In addition, moving from a sequential settlement to a simultaneous one could shift risk and increase certain participant costs. For instance, settling a currency earlier or later would require a bank either to cover its settlement obligations sooner or to fund its anticipated settlement receipts for longer. Unless banks had available idle balances during the relevant time periods, these transactions (whether explicit or implicit) would shift exposures from FX counterparties to other entities (possibly including, if permitted, central banks) and could impose additional funding costs on the participants. Although these funding costs would not be considered a direct cost of participating in the system, depending on the circumstances they might nonetheless represent a significant ongoing indirect cost to a bank when using a simultaneous settlement system.

Although interbank settlements generally involve transfers of balances at central banks, settlement could also involve transfers of balances at another financial intermediary such as an existing or specially created private bank. For instance, participants in such an arrangement could establish accounts denominated in different currencies at a private bank and settle their mutual obligations by debiting and crediting these accounts. If liquidity at settlement time were limited to the system participants' existing balances at a private bank, several problems could arise. For instance, in some possible versions of these systems, participants might be forced to act as reciprocal providers of liquidity to one another, potentially creating undesirable liquidity interdependencies, a concentration of liquidity risk and large and unforeseeable credit exposures. Other versions of these systems could be designed to address these problems.

Impact on monetary policy. The establishment of a multi-currency settlement mechanism would be likely to have a measurable impact on the flows of payments through the national large-value payments systems of the currencies concerned and might also raise potentially significant monetary policy concerns for some central banks. This impact might depend, at least in part, on whether settlement would involve transfers of balances in accounts at central banks or at another financial intermediary such as a private bank. In particular, in countries where the settlement of FX transactions represents a large share of domestic payments, effective use of some arrangements involving a private bank might require a large and lengthy daily transfer of central bank balances to the bank's account. This could seriously limit the remaining amount of privately held central bank balances that could be used to support other domestic payments. Depending on the timing, size, distribution and predictability of settlements, this could have a major impact on domestic money markets and on the volatility of demand for central bank balances and credit and liquidity facilities. Accordingly, the developers of a multi-currency settlement mechanism, and the central banks of issue, will need to ensure that the mechanism would not create problems for the availability of intraday liquidity in the payments systems concerned, or reduce their ability to handle, in a timely and efficient manner, the remaining non-FX-related payment traffic in the respective currencies.

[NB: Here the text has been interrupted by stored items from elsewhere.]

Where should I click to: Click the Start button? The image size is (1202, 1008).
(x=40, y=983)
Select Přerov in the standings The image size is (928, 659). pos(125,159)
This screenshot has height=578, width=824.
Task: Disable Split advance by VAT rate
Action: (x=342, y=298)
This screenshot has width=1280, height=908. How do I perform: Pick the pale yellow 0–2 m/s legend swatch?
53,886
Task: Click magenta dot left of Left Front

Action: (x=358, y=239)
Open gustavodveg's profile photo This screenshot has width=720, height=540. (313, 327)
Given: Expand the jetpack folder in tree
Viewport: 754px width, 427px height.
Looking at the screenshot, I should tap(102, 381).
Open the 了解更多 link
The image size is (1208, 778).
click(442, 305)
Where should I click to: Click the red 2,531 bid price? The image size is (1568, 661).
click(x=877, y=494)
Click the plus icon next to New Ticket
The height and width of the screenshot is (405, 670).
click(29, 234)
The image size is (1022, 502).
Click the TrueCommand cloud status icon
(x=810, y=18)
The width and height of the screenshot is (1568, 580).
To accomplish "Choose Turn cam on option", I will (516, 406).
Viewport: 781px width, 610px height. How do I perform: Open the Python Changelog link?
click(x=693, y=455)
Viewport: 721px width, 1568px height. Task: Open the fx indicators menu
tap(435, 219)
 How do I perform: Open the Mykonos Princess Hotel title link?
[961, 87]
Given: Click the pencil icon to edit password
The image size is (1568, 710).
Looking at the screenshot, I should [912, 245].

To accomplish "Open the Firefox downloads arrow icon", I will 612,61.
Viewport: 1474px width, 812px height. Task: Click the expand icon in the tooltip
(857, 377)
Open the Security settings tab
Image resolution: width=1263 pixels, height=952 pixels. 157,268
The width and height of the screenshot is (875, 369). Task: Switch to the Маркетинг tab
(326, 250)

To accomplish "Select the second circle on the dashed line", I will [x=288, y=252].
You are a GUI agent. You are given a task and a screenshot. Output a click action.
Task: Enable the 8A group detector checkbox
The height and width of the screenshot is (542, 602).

International interdependencies. By making the settlement of each currency directly dependent on the settlement of every other currency, multi-currency settlement mechanisms might both increase the risk of undesirable global payments gridlock and constrain the ability of central banks of issue to respond in a relatively independent manner to all home-currency settlement problems. These concerns would be greatest in a system providing a guaranteed refund with simultaneous settlement since the failure of one currency to settle could immediately trigger a series of unexpected settlement failures in all other currencies. Today, the possible failure of any home-currency system to settle on time would most likely be linked to a liquidity problem in that currency of one or more of the system's participants, even though a participant's problems could originate elsewhere. If deemed desirable, in such circumstances the central bank of issue might be in a position to mitigate these problems directly. In contrast, the operation of a multi-currency settlement mechanism would institutionalise currently informal interdependencies. Under such circumstances, if a possible home-currency settlement failure was related to a liquidity problem in another country and currency, the resolution of the underlying liquidity problem and, hence, of the potential home-currency settlement failure might depend more directly on the liquidity of money markets in other currencies and on the actions of other central banks.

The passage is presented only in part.